* Task brief
Look through the entries below and count the lines that contain "Given". Reply with that number only.

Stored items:
---------------

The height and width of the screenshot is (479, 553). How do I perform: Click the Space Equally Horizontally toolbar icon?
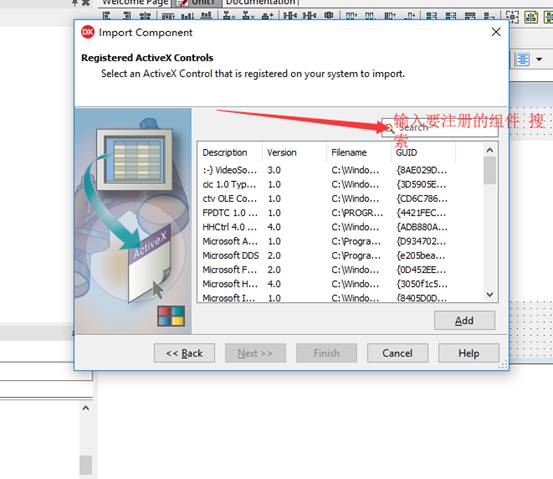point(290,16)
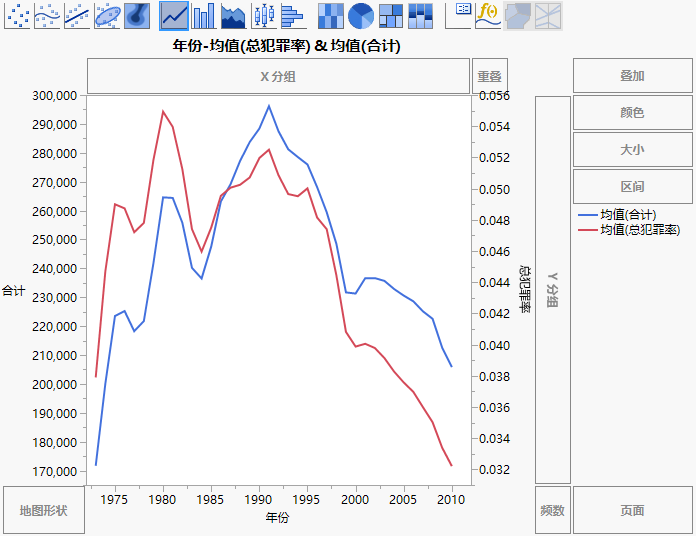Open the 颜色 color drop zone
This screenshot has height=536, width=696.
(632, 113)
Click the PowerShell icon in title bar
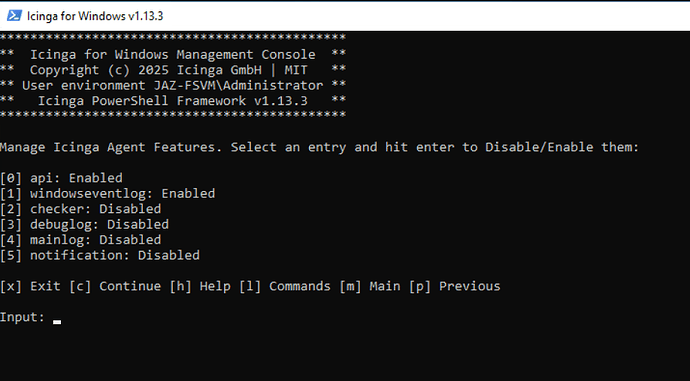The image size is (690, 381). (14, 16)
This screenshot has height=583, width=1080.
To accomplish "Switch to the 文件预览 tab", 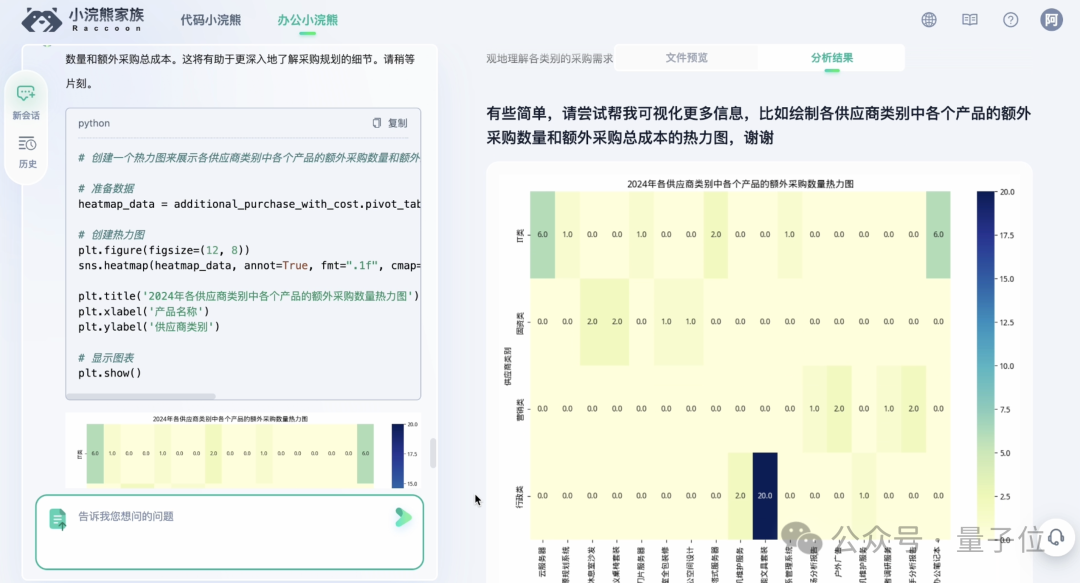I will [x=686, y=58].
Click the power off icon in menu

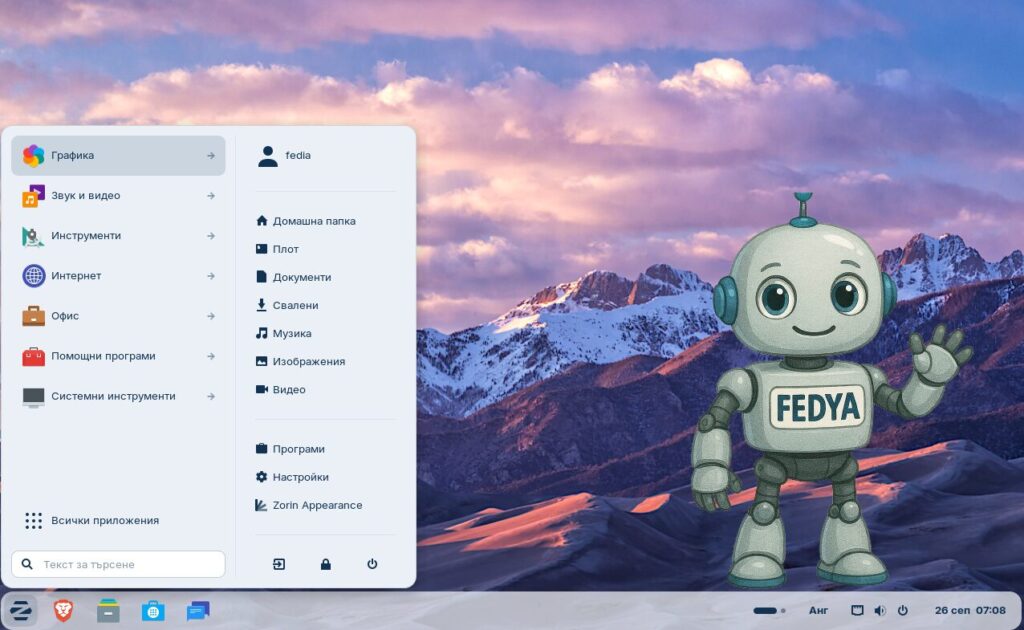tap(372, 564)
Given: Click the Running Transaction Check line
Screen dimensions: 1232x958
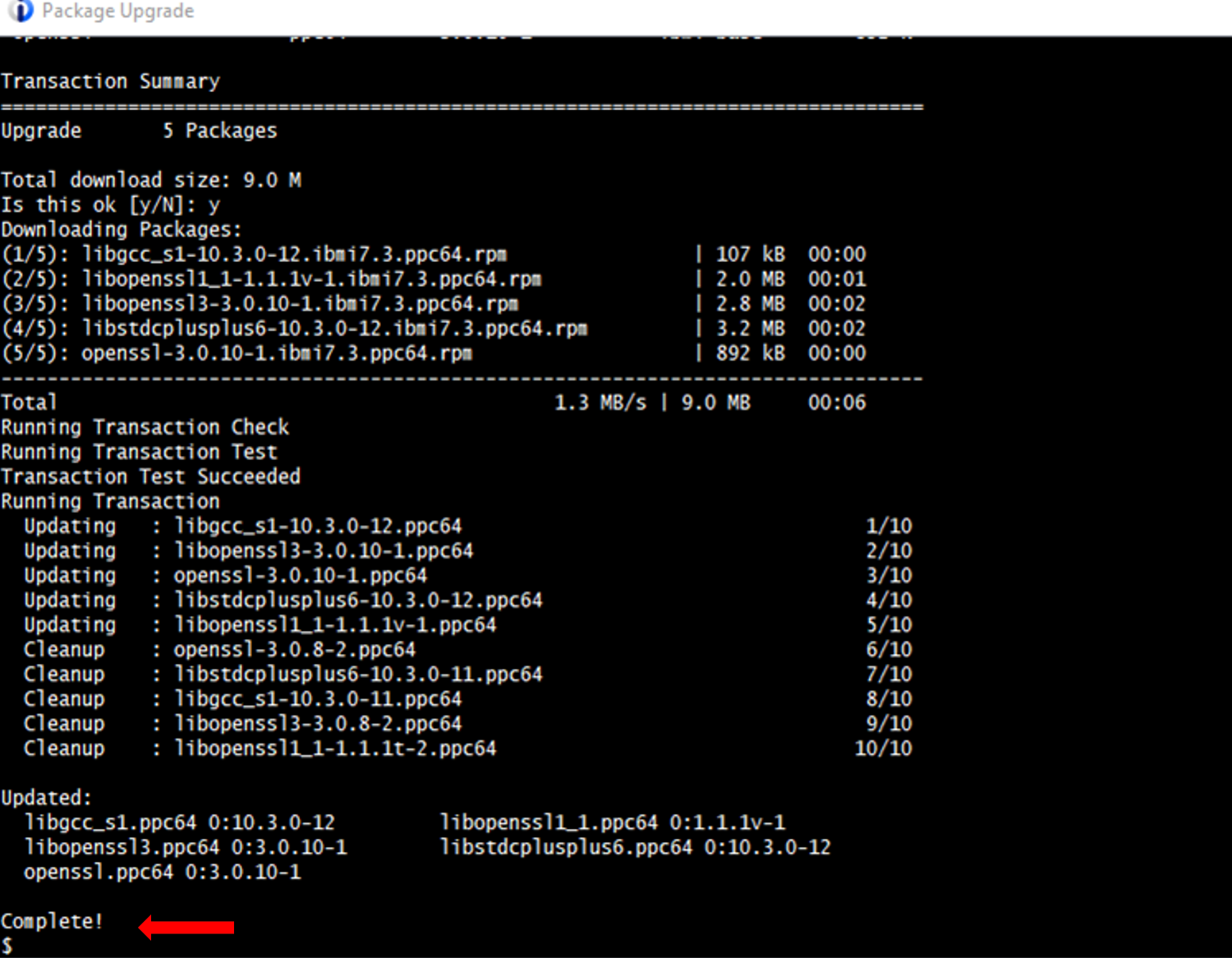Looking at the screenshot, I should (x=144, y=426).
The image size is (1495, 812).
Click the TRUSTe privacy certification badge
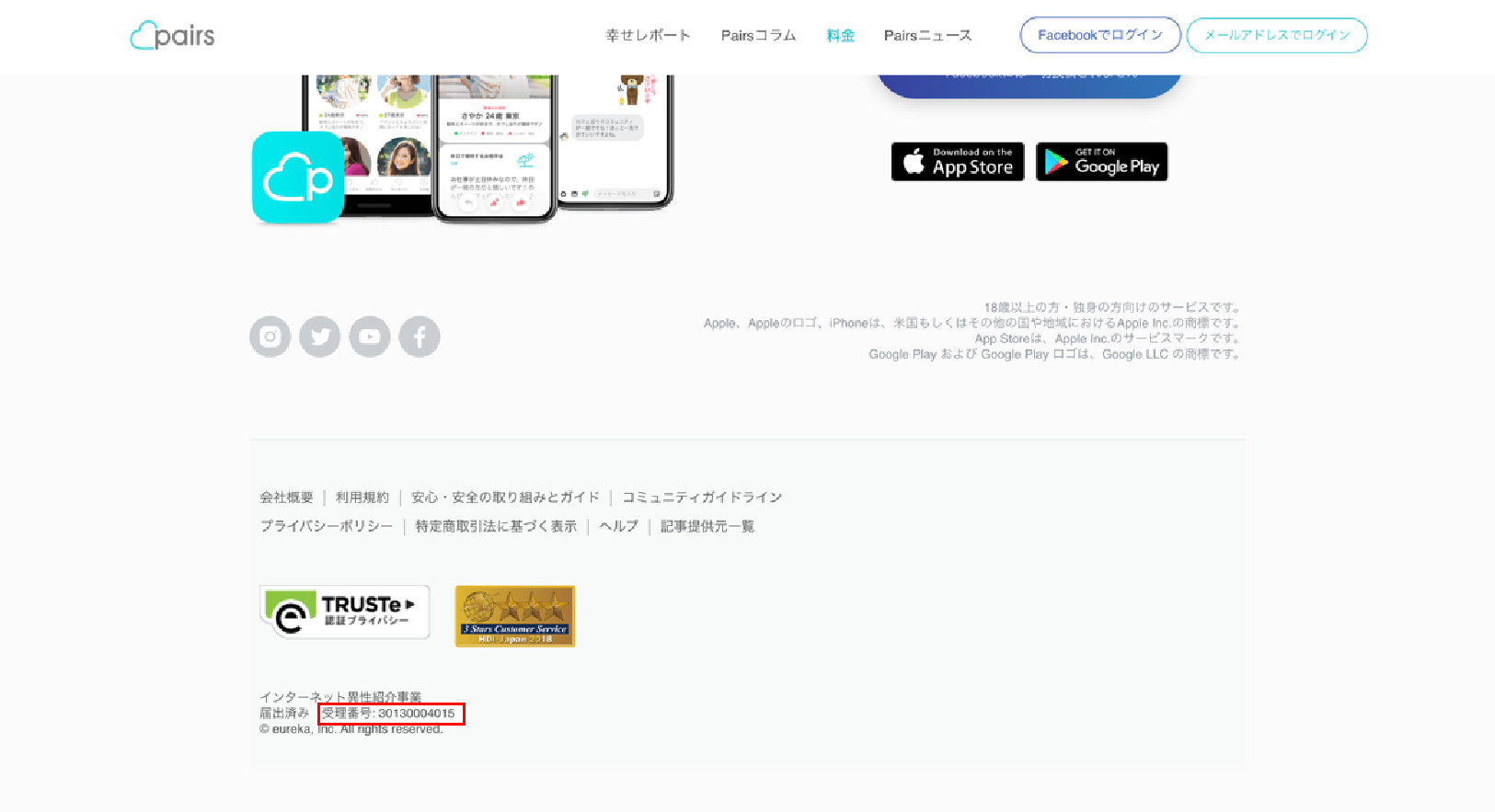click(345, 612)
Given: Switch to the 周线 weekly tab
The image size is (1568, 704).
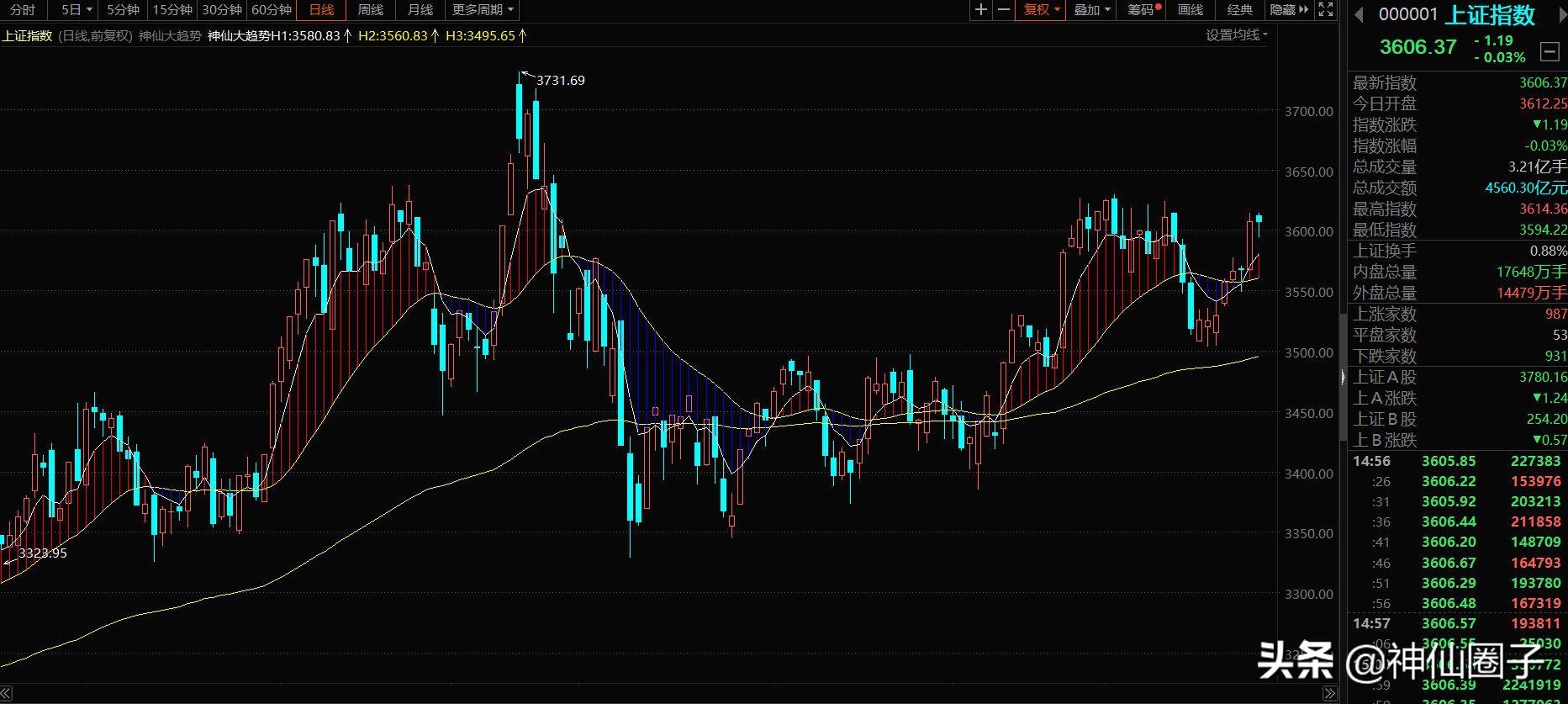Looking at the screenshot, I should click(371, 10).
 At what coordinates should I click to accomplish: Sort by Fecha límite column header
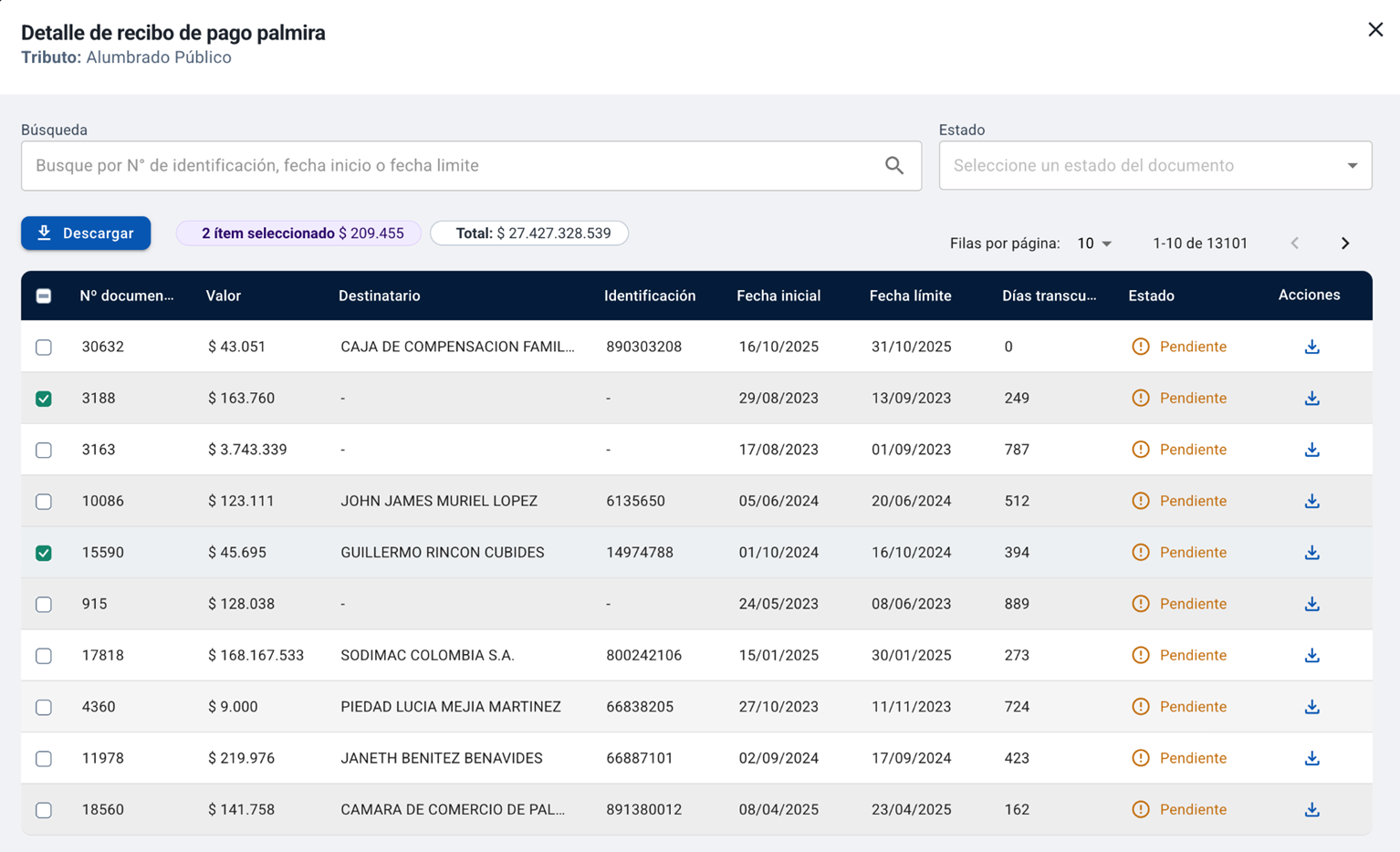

---------------

* Written answer
2